An exact restatement of the records below is expected.

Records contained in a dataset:

--

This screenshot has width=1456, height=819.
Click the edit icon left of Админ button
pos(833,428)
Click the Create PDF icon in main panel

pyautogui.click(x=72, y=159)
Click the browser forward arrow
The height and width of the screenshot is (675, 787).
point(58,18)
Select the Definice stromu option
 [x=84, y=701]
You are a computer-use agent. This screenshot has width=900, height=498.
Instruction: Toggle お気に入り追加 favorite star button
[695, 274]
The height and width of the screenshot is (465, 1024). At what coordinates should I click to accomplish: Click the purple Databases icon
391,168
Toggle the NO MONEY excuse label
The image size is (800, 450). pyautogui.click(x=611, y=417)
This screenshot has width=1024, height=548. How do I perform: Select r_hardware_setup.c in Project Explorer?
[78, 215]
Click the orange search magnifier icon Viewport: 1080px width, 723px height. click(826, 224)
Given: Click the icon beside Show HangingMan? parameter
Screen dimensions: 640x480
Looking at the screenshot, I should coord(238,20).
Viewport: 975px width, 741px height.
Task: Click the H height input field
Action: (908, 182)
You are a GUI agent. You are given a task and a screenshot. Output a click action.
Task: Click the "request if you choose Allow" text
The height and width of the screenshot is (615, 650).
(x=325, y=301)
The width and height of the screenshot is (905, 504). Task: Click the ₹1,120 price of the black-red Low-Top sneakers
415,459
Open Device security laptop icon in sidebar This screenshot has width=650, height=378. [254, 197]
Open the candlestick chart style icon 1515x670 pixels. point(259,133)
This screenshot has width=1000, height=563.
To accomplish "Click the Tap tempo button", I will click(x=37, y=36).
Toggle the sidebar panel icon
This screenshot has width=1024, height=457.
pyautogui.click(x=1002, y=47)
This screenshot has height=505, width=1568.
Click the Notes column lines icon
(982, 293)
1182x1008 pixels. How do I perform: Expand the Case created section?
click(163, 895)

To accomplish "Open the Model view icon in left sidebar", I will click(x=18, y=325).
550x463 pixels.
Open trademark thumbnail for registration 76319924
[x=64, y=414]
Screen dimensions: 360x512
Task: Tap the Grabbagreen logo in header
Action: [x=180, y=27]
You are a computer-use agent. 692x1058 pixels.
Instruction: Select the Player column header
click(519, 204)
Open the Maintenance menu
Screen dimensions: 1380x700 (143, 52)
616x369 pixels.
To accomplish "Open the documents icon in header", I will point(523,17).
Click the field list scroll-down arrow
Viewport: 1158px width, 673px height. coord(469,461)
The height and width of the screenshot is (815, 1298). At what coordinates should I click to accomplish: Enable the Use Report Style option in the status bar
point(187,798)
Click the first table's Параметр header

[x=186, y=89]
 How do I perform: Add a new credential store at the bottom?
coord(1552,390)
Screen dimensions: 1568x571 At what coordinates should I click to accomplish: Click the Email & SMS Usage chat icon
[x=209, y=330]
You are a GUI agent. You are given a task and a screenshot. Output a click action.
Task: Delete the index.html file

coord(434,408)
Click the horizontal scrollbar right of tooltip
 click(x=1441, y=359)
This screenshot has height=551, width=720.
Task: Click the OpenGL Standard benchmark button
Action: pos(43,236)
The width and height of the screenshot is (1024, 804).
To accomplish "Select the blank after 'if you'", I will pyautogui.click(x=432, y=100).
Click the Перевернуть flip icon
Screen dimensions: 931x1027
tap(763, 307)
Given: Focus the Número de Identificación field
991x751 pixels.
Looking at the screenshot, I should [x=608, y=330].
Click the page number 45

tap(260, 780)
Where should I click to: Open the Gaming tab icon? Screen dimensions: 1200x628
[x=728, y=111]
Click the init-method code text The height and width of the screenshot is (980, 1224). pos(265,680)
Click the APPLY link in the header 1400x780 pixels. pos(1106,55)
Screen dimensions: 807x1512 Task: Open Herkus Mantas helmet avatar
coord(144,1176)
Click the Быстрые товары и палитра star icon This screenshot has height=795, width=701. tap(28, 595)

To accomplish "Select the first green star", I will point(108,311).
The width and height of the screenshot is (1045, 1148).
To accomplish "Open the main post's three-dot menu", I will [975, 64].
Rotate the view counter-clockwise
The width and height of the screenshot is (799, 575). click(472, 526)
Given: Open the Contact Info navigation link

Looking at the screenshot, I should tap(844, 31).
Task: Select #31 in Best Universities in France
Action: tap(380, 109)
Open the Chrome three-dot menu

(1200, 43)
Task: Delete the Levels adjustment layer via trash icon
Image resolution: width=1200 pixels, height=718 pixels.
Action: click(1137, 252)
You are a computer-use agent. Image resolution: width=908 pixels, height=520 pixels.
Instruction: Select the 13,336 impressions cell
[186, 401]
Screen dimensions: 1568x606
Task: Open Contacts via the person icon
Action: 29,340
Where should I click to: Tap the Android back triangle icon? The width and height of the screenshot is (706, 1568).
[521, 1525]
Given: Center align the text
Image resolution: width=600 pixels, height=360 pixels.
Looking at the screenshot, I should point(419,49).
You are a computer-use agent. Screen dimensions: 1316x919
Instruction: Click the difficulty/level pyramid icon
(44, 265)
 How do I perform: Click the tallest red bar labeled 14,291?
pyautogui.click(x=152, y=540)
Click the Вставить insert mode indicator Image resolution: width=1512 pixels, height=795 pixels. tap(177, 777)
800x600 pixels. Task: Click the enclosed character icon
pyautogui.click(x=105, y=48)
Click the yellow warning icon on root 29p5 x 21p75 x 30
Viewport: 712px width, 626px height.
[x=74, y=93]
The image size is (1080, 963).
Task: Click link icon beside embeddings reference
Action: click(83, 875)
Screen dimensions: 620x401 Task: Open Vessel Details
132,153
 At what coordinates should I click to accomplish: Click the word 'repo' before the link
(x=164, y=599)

--

TASK ANSWER:
This screenshot has width=1456, height=819.
Click the edit icon left of Админ button
pos(833,428)
Click the Create PDF icon in main panel

pyautogui.click(x=72, y=159)
Click the browser forward arrow
The height and width of the screenshot is (675, 787).
point(58,18)
Select the Definice stromu option
 [x=84, y=701]
You are a computer-use agent. This screenshot has width=900, height=498.
Instruction: Toggle お気に入り追加 favorite star button
[695, 274]
The height and width of the screenshot is (465, 1024). At what coordinates should I click to accomplish: Click the purple Databases icon
391,168
Toggle the NO MONEY excuse label
The image size is (800, 450). pyautogui.click(x=611, y=417)
This screenshot has width=1024, height=548. How do I perform: Select r_hardware_setup.c in Project Explorer?
[78, 215]
Click the orange search magnifier icon Viewport: 1080px width, 723px height. click(826, 224)
Given: Click the icon beside Show HangingMan? parameter
Screen dimensions: 640x480
Looking at the screenshot, I should coord(238,20).
Viewport: 975px width, 741px height.
Task: Click the H height input field
Action: (908, 182)
You are a GUI agent. You are given a task and a screenshot. Output a click action.
Task: Click the "request if you choose Allow" text
The height and width of the screenshot is (615, 650).
(x=325, y=301)
The width and height of the screenshot is (905, 504). Task: Click the ₹1,120 price of the black-red Low-Top sneakers
415,459
Open Device security laptop icon in sidebar This screenshot has width=650, height=378. [254, 197]
Open the candlestick chart style icon 1515x670 pixels. point(259,133)
This screenshot has width=1000, height=563.
To accomplish "Click the Tap tempo button", I will click(x=37, y=36).
Toggle the sidebar panel icon
This screenshot has width=1024, height=457.
pyautogui.click(x=1002, y=47)
This screenshot has height=505, width=1568.
Click the Notes column lines icon
(982, 293)
1182x1008 pixels. How do I perform: Expand the Case created section?
click(163, 895)

To accomplish "Open the Model view icon in left sidebar", I will click(x=18, y=325).
550x463 pixels.
Open trademark thumbnail for registration 76319924
[x=64, y=414]
Screen dimensions: 360x512
Task: Tap the Grabbagreen logo in header
Action: [x=180, y=27]
You are a computer-use agent. 692x1058 pixels.
Instruction: Select the Player column header
click(519, 204)
Open the Maintenance menu
Screen dimensions: 1380x700 (143, 52)
616x369 pixels.
To accomplish "Open the documents icon in header", I will point(523,17).
Click the field list scroll-down arrow
Viewport: 1158px width, 673px height. coord(469,461)
The height and width of the screenshot is (815, 1298). At what coordinates should I click to accomplish: Enable the Use Report Style option in the status bar
point(187,798)
Click the first table's Параметр header

[x=186, y=89]
 How do I perform: Add a new credential store at the bottom?
coord(1552,390)
Screen dimensions: 1568x571 At what coordinates should I click to accomplish: Click the Email & SMS Usage chat icon
[x=209, y=330]
You are a GUI agent. You are given a task and a screenshot. Output a click action.
Task: Delete the index.html file

coord(434,408)
Click the horizontal scrollbar right of tooltip
 click(x=1441, y=359)
This screenshot has height=551, width=720.
Task: Click the OpenGL Standard benchmark button
Action: pos(43,236)
The width and height of the screenshot is (1024, 804).
To accomplish "Select the blank after 'if you'", I will pyautogui.click(x=432, y=100).
Click the Перевернуть flip icon
Screen dimensions: 931x1027
tap(763, 307)
Given: Focus the Número de Identificación field
991x751 pixels.
Looking at the screenshot, I should [x=608, y=330].
Click the page number 45

tap(260, 780)
Where should I click to: Open the Gaming tab icon? Screen dimensions: 1200x628
[x=728, y=111]
Click the init-method code text The height and width of the screenshot is (980, 1224). pos(265,680)
Click the APPLY link in the header 1400x780 pixels. pos(1106,55)
Screen dimensions: 807x1512 Task: Open Herkus Mantas helmet avatar
coord(144,1176)
Click the Быстрые товары и палитра star icon This screenshot has height=795, width=701. tap(28, 595)

To accomplish "Select the first green star", I will point(108,311).
The width and height of the screenshot is (1045, 1148).
To accomplish "Open the main post's three-dot menu", I will [975, 64].
Rotate the view counter-clockwise
The width and height of the screenshot is (799, 575). click(472, 526)
Given: Open the Contact Info navigation link

Looking at the screenshot, I should tap(844, 31).
Task: Select #31 in Best Universities in France
Action: tap(380, 109)
Open the Chrome three-dot menu

(1200, 43)
Task: Delete the Levels adjustment layer via trash icon
Image resolution: width=1200 pixels, height=718 pixels.
Action: click(1137, 252)
You are a computer-use agent. Image resolution: width=908 pixels, height=520 pixels.
Instruction: Select the 13,336 impressions cell
[186, 401]
Screen dimensions: 1568x606
Task: Open Contacts via the person icon
Action: 29,340
Where should I click to: Tap the Android back triangle icon? The width and height of the screenshot is (706, 1568).
[521, 1525]
Given: Center align the text
Image resolution: width=600 pixels, height=360 pixels.
Looking at the screenshot, I should point(419,49).
You are a computer-use agent. Screen dimensions: 1316x919
Instruction: Click the difficulty/level pyramid icon
(44, 265)
 How do I perform: Click the tallest red bar labeled 14,291?
pyautogui.click(x=152, y=540)
Click the Вставить insert mode indicator Image resolution: width=1512 pixels, height=795 pixels. tap(177, 777)
800x600 pixels. Task: Click the enclosed character icon
pyautogui.click(x=105, y=48)
Click the yellow warning icon on root 29p5 x 21p75 x 30
Viewport: 712px width, 626px height.
[x=74, y=93]
The image size is (1080, 963).
Task: Click link icon beside embeddings reference
Action: click(83, 875)
Screen dimensions: 620x401 Task: Open Vessel Details
132,153
 At what coordinates should I click to accomplish: Click the word 'repo' before the link
(x=164, y=599)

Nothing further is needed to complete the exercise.